Sarcasm aside, Mr. Schaefer may well take the fall campaign more seriously than he did the primary, in which he did little campaigning for himself. He has already been charged by Mr. Shepard and others with arrogance in office, a charge that could seem valid if he remains noticeably aloof.

Even if he discounts Mr. Shepard, he may not wish to defy voters who want to know his plans in regard to taxes, to construction of new public transportation facilities such as light rail lines and to the management of the state budget, which currently faces a relatively small yet disturbing deficit.

Mr. Shepard, who barely survived a primary challenge by perennial candidate Ross Z. Pierpont, says mismanagement of the state's revenue will be his point of attack this fall.

Will Mr. Schaefer allow such questions to go unanswered? When Candidate Shepard said the state was headed for a deficit early in the summer, Schaefer aides said the charge was all wrong. Two weeks ago, the governor announced that sales tax revenues were down and program costs up, leaving a gap of just under $150 million.

"I would like to see a new emphasis on this deficit: how it came about, how we could have prevented it and how we can fix it. It's devastating to state departments. To have a Department of Human Resources, for example, that can't take care of foster children when we're under court mandate to care for them is horrendous. My major point is that we shouldn't be in this position," Mr. Shepard said.

Mr. Shepard, of course, will have his own candidacy to define. He selected his wife, Lois, as his lieutenant-governor running mate -- a choice that brought Dr. Pierpont into the primary and literally split the already-weak Republican Party in half. Neither Mr. Shepard nor his wife has a minute of experience in local or state government -- though Mr. Shepard has proved adept at finding aspects of the Schaefer administration to criticize.
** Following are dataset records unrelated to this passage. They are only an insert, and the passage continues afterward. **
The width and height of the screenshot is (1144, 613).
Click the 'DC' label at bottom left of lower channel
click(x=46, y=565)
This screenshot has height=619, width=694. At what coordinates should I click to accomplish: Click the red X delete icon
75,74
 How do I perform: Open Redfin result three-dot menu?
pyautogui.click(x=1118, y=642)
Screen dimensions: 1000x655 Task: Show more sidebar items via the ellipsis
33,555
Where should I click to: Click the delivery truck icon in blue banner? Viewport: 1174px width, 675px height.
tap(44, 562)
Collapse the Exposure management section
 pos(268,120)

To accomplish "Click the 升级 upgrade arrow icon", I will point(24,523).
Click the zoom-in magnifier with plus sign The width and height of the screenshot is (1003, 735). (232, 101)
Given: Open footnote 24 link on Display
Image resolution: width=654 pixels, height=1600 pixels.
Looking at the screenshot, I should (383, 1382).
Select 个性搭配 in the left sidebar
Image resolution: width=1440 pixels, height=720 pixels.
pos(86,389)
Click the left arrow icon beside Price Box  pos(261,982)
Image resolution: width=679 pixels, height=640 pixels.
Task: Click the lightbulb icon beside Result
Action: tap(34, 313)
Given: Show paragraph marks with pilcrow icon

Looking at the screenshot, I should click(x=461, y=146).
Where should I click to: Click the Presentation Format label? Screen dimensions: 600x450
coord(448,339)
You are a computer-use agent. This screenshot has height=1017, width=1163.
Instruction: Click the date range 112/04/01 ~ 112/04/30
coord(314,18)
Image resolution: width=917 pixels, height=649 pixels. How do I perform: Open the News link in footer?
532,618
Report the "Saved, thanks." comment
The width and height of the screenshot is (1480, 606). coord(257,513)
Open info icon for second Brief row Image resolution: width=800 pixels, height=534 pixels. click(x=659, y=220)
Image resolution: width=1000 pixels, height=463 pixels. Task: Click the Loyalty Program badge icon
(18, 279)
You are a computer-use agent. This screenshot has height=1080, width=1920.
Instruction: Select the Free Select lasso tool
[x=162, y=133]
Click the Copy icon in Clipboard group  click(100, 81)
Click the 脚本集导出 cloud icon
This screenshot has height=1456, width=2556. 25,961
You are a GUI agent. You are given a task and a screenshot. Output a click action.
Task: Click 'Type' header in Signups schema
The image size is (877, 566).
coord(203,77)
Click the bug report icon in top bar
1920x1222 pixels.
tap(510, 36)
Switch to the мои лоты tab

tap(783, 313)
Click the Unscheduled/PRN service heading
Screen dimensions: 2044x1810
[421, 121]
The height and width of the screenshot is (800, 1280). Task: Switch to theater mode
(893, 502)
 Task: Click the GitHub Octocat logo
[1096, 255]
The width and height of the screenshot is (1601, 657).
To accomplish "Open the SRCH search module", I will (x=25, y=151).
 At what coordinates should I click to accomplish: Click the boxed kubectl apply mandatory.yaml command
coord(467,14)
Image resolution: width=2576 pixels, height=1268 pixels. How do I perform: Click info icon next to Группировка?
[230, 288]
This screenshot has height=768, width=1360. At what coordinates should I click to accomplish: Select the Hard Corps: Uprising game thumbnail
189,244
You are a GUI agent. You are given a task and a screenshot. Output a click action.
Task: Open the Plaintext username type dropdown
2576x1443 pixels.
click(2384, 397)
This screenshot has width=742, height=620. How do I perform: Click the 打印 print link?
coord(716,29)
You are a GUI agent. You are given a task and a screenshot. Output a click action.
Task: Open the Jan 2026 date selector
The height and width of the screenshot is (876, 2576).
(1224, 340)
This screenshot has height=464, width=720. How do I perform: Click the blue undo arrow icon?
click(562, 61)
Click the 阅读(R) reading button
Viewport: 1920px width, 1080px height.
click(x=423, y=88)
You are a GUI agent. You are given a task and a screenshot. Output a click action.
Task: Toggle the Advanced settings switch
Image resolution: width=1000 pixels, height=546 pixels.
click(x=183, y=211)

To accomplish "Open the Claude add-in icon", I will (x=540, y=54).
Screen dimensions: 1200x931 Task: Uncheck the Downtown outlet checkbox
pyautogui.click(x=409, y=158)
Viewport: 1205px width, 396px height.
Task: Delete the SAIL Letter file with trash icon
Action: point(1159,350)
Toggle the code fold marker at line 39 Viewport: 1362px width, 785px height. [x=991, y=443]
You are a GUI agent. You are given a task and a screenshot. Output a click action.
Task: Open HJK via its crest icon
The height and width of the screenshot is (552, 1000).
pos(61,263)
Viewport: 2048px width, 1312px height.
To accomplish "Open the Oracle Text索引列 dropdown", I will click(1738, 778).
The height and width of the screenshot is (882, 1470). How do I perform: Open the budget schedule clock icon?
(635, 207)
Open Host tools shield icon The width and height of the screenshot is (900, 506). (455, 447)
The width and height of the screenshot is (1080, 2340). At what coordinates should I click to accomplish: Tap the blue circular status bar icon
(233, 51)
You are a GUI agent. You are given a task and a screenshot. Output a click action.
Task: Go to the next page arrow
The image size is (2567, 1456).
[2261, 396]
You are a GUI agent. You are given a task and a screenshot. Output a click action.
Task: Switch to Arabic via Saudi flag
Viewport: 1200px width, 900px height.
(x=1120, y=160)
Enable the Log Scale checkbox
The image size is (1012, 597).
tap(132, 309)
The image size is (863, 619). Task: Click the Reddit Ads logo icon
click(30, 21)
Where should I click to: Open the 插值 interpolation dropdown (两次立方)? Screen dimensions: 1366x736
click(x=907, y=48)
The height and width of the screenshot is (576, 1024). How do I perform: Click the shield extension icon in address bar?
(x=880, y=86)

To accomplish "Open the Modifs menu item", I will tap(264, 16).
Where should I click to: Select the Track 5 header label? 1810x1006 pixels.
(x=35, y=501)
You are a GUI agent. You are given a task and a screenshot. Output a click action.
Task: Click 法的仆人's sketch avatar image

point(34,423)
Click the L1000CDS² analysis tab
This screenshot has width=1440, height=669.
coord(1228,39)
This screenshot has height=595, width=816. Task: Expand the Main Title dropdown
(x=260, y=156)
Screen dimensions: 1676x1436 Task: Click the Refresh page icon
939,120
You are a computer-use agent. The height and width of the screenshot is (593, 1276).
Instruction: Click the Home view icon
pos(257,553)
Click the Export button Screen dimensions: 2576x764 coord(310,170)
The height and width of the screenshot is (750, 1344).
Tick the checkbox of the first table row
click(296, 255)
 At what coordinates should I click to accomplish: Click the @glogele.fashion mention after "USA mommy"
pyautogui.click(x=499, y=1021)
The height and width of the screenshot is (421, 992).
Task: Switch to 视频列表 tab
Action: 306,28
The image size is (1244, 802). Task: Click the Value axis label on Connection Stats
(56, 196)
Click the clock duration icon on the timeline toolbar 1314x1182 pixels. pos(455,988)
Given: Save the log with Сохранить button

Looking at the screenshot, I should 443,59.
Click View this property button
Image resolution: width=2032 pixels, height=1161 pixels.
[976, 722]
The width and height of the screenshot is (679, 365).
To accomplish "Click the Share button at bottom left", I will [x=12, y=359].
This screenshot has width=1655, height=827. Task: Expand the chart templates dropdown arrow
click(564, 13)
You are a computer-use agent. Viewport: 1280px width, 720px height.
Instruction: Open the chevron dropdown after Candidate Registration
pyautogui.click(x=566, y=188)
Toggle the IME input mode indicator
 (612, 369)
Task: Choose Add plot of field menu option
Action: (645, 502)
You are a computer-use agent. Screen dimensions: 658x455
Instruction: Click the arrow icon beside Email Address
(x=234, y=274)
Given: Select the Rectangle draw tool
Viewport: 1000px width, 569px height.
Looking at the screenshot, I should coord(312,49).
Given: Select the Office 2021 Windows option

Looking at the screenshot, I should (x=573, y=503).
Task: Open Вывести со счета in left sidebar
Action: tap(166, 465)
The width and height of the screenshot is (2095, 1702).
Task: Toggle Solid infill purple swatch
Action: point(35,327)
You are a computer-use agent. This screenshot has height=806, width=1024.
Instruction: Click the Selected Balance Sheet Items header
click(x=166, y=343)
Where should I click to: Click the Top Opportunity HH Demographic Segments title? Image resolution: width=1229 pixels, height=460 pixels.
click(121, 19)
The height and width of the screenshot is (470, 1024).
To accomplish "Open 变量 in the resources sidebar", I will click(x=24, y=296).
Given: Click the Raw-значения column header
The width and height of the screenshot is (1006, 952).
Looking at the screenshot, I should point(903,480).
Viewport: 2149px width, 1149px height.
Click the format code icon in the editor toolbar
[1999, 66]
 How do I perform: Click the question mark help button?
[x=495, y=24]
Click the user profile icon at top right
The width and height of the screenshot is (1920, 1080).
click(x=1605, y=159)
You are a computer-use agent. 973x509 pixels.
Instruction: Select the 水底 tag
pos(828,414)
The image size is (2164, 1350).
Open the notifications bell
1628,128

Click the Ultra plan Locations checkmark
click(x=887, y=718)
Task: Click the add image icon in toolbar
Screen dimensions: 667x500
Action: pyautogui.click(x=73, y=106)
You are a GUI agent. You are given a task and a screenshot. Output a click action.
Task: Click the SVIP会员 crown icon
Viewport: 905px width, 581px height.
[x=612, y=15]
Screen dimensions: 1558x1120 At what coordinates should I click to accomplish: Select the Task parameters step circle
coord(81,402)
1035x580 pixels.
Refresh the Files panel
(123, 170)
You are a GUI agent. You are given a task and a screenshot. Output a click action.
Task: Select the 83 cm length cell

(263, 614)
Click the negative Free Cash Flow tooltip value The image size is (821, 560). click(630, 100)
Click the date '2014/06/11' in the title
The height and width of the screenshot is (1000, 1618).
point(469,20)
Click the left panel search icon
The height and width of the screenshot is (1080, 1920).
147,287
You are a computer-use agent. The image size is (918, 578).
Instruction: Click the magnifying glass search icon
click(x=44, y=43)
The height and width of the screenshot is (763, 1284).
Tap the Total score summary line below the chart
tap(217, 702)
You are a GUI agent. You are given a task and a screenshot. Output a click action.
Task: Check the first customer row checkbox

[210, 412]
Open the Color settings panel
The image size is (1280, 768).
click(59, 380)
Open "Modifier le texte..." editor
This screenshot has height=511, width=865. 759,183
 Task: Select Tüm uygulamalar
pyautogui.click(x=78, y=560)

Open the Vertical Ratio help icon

In the general election, the Republican will be banking on the view that Mr. Schaefer's policies do not enjoy universal approval. Frederick M. Griisser Jr., the governor's primary opponent, drew about 100,000 votes though he hardly campaigned.

"My guess is that the votes Griisser got ought to concern Schaefer," Mr. Shepard said. "I think that there's an element of protest out there. To a great extent what you had on Tuesday was a protest of Democrats against Governor Schaefer, and a lot of those votes will come our way."

Even before the primary, the governor showed he was paying attention to the mood of the voters. On primary eve, Mr. Schaefer suddenly broke his silence on abortion. Alone among Maryland politicians, he had afforded himself the political luxury of keeping the voters guessing: Did he believe there are circumstances under which abortion is acceptable? If so, what were they? He had promised a position paper outlining his views, but the paper did not arrive in time for scrutiny by primary voters.

After the primary, Mr. Schaefer said the paper will be issued next week.

"It will start off by saying one of the most difficult issues from a moral, religious, personal, women's personal opinions, issue is the abortion issue. It's not going to be startling. It's just going to say where I stand."